Related Guardian article
News from Jayyous
heather on January 17th, 2005The Palestinian village of Jayyous, near Qalqilya, sits on some of the best farmland in the West Bank. The monstrosity alternately referred to as; The Wall, The Fence, The Security Barrier, The Separation Fence passes right through Jayyous in the form of a fence with electronic sensors. Not the inhabited parts though. The Fence separates the people of Jayyous from their lands. The lands are now on the side of Zufin (see the link for a map).
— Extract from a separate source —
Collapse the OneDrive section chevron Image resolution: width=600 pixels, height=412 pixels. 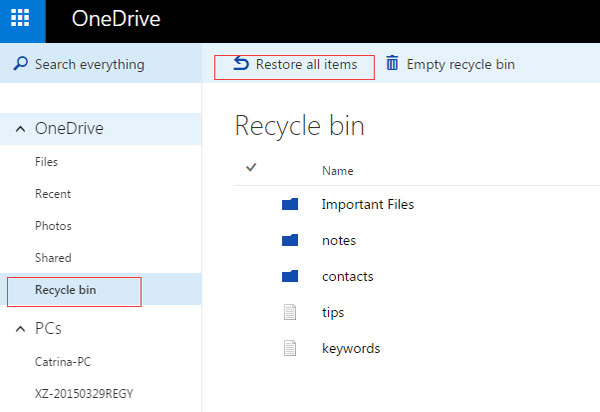coord(20,128)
http://www.poica.org/casestudies/Jayyus%2011-01-2005/Map%20of%20location.jpg
On 9 December bulldozers arrived and began to destroy and uproot olive trees. From then until 20 December over 600 olives trees were uprooted clearing some 24 dunums of land. On 29 December the New York Times reported that many of the trees were over 600 years old. The land is to be used to found the new settlement Nofei Zufin. The land was annexed by military order in 2000 but nobody bothered to inform the owners. It is, to understate a bit, more than a little curious that the military confiscated land two years before construction of The Separation Barrier began that would be used to found a settlement on the west side of The Fence. This is the most blatant example to date that The Separation Barrier is what many have said all along, nothing but a land grab.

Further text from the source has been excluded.